Je ne peux te le dire pour l'instant, je m'excuse; mais, si tu veux bien, continuons notre étude.

    La jeune orpheline se tut. Elle avait honte du ton qu'elle avait employé pour s'adresser à Polymnie. Après tout, la Muse était plus âgée qu'elle.

Elles étudièrent les mots, les phrases, les syllabes et les lettres muettes jusqu'au moment où, le soir tombant, Wapi se réveilla. Polymnie le caressa doucement et ils devinrent vite amis. Amaryllis était reconnaissante à Polymnie de lui enseigner la lecture et l'écriture, mais elle ressentait envers elle une puissante colère. Ce serait si facile de simplement lui dire «Verts», ou «Bleus», ou même «Bruns», mais la Muse semblait résolue à garder son secret.

    «Pourquoi tu ne me le dis pas, tout simplement? Tu ne sais pas ce que c'est que de ne pas connaître son identité! J'ignore comment je sais mon nom. Je le sais, c'est tout, c'est comme quelque chose que j'ai toujours su. Est-ce si difficile de comprendre combien le fait de ne pas savoir ce que je continue d'ignorer sur moi me trouble?»

Toute cette colère ne venait pas vraiment d'elle. Elle n'avait pas l'habitude de ressentir des émotions-là C'était vraiment une chose qu'elle n'avait jamais connue: la peur, l'envie, la colère, elle ne les avait senties qu'une seule fois dans sa vie: maintenant. Elle regrettait presque de ressentir ces émotions d'amertume envers une personne aussi gentille que Polymnie. Au moins, elle réussissait à le garder en elle et à continuer d'apprendre et d'écouter.

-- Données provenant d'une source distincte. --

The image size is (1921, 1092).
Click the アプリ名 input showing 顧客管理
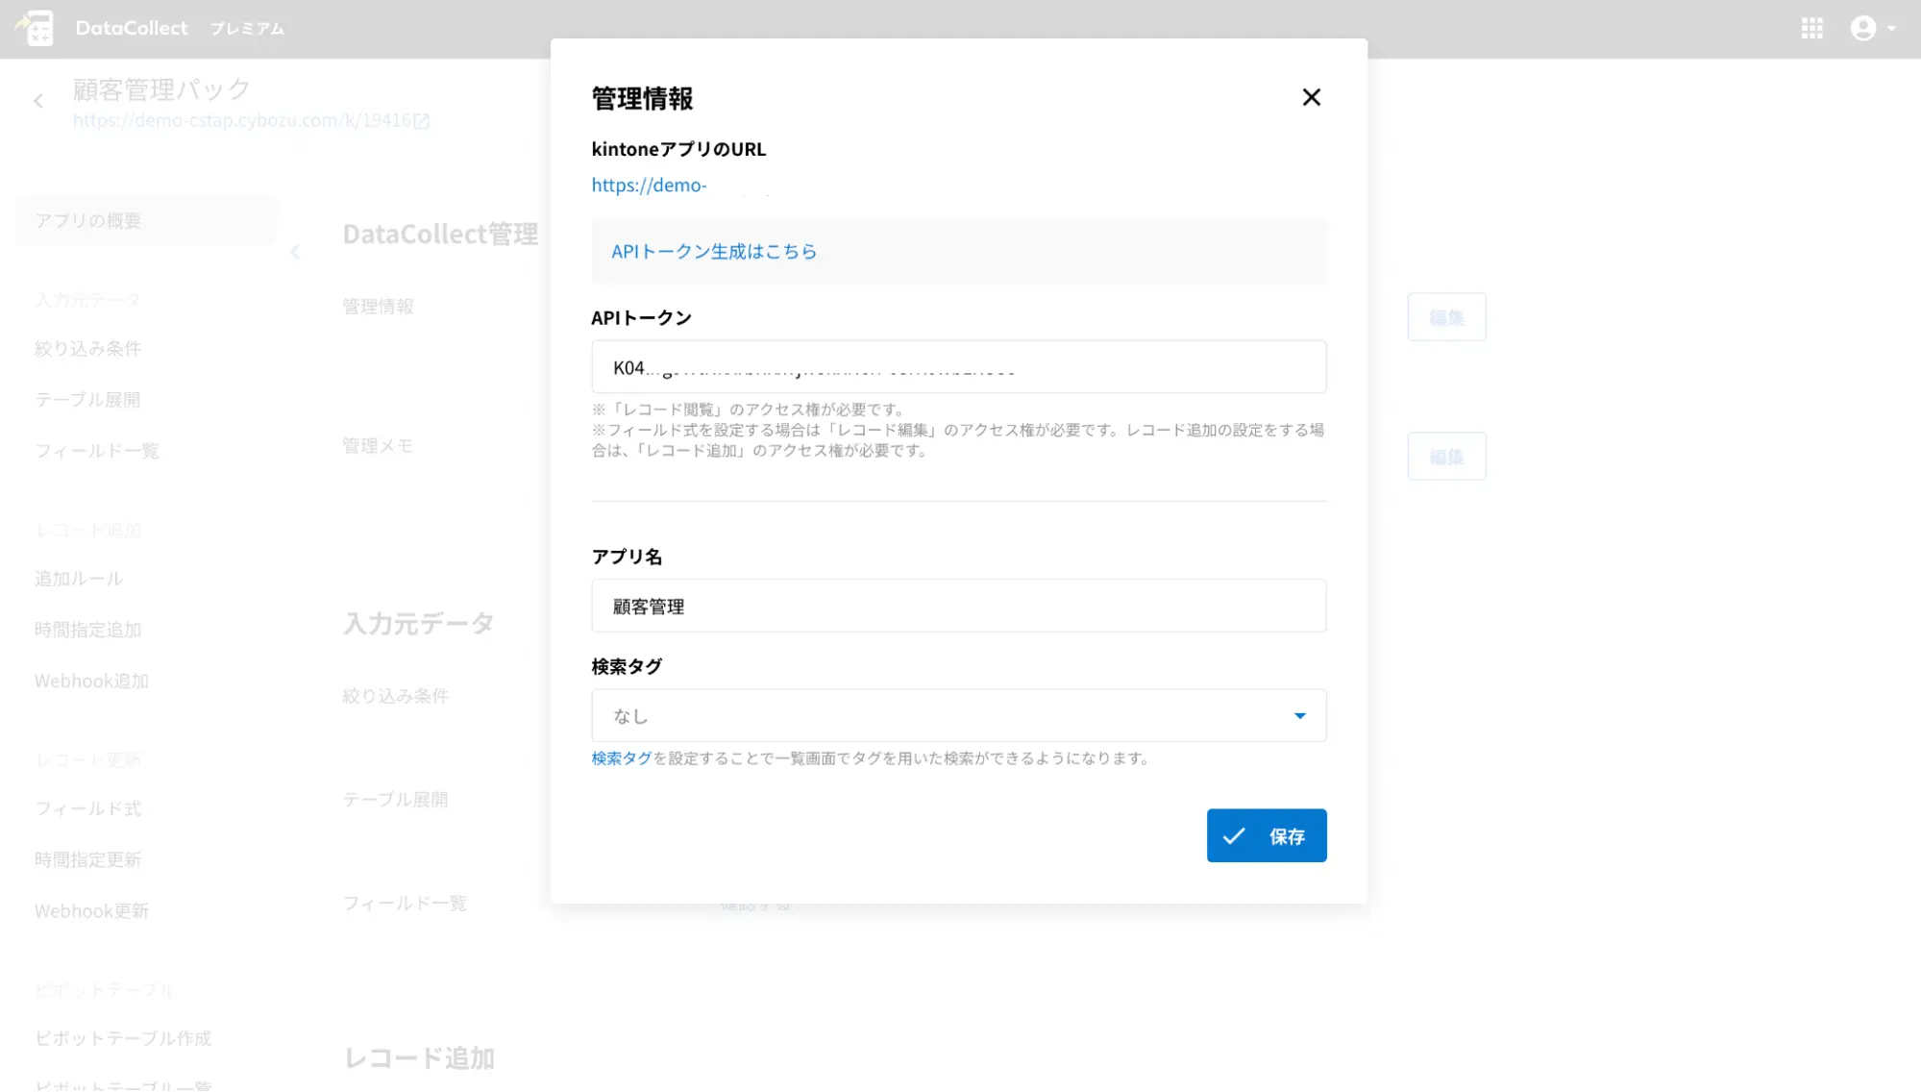[958, 606]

Puisque le jour était parti, la lumière l'était aussi. Il devenait de plus en plus difficile de lire dans l'obscurité, et quand la Lune apparut, Polymnie se leva prestement et sortit dehors. Amaryllis la suivit.

Tu es très douée en lecture, Amaryllis. Tu fais des progrès.
Merci. Mais qu'est-ce que je vais pouvoir lire à part la biographie des dieux Grecs?
Tu verras.

    La robe et le voile blanc de Polymnie s'illuminèrent sous la lueur lunaire.

Je dois partir...

    Amaryllis l'interrompit par une question.

Est-ce que je suis une Muse?

    Polymnie répondit sans hésitation.

Peut-être que oui, peut-être que non. Ton destin n'est pas encore tracé.

    «Le sixième secret est celui-ci: Provenant des Enfers, de la chaleur extrême, le diamant était charbon, mais plus maintenant. Ses formes reflètent l'éclat d'où il provient. Il est rare, c'est le plus précieux. Six sur neuf, il t'en reste trois à mériter.»

    La Muse passa son voile sur son épaule et elle s'évapora en lumière étoilée. Amaryllis se coucha doucement par terre et sombra dans les bras de Morphée.